Copy verbatim the entries from the line containing "What do you see at coordinates (895, 252)" through the last line of the entries, including both.

Entries drawn from a collection:

---------------

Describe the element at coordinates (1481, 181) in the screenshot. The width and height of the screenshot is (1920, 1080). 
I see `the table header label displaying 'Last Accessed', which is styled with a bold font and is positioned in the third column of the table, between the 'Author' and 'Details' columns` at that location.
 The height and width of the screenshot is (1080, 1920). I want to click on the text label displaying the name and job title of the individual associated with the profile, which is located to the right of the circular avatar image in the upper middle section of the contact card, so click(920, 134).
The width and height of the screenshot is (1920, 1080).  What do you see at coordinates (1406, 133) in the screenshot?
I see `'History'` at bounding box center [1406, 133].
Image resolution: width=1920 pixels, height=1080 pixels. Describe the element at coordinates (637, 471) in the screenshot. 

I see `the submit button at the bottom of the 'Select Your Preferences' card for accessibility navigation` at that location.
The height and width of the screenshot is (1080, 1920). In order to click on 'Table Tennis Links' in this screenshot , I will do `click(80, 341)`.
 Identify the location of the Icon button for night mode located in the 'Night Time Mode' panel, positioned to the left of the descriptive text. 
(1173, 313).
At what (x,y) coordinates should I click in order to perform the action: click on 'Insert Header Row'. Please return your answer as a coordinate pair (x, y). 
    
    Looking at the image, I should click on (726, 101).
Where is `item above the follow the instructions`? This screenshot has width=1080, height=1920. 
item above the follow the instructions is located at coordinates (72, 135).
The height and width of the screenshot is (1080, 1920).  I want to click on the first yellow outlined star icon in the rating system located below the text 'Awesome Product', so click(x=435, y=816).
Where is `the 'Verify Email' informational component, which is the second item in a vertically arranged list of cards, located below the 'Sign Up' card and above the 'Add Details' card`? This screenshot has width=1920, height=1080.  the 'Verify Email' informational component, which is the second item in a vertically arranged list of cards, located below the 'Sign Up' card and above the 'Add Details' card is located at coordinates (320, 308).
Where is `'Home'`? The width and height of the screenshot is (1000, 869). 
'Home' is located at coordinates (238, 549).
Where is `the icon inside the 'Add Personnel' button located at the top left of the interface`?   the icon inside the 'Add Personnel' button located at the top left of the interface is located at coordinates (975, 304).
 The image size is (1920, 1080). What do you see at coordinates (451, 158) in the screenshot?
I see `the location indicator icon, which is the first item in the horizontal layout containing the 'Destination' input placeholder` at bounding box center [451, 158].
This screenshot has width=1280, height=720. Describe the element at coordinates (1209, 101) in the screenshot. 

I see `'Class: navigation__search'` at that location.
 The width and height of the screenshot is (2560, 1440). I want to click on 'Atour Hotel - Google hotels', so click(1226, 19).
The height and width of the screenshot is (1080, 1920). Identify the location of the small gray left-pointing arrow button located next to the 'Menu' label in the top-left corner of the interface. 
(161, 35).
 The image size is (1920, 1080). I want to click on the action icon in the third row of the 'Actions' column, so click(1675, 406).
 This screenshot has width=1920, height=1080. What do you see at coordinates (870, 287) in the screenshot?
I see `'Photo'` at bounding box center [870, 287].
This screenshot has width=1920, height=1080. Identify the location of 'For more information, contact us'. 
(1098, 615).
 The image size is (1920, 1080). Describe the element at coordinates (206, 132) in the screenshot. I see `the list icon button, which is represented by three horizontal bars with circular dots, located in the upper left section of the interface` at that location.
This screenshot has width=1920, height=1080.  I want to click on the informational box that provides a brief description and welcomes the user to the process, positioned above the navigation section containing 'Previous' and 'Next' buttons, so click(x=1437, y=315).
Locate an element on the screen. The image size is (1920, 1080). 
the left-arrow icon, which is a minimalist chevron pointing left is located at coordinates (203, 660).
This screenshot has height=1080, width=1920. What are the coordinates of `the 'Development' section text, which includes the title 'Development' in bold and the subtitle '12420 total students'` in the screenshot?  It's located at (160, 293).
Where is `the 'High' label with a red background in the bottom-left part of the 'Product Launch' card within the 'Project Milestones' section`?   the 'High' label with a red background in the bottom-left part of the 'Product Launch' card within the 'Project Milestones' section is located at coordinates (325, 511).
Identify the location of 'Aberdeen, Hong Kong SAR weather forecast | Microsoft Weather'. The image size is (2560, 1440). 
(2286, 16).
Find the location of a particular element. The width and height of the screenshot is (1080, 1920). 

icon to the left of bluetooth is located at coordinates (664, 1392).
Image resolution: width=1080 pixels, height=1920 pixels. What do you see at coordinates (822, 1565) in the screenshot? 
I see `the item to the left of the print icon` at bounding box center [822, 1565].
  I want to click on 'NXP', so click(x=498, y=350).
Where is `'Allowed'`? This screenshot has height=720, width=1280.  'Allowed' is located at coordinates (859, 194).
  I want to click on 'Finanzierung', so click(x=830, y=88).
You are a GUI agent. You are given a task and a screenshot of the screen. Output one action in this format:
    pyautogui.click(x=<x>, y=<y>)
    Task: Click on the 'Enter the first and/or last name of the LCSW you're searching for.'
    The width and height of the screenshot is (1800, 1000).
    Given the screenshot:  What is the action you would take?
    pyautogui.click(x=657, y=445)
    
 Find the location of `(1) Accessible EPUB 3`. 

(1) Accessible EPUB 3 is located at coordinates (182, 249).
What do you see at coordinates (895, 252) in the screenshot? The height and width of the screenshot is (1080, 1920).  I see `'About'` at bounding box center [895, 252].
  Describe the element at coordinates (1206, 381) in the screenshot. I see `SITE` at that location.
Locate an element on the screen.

---------------

_RESPONSE_
What do you see at coordinates (895, 252) in the screenshot? The height and width of the screenshot is (1080, 1920).  I see `'About'` at bounding box center [895, 252].
  Describe the element at coordinates (1206, 381) in the screenshot. I see `SITE` at that location.
Locate an element on the screen.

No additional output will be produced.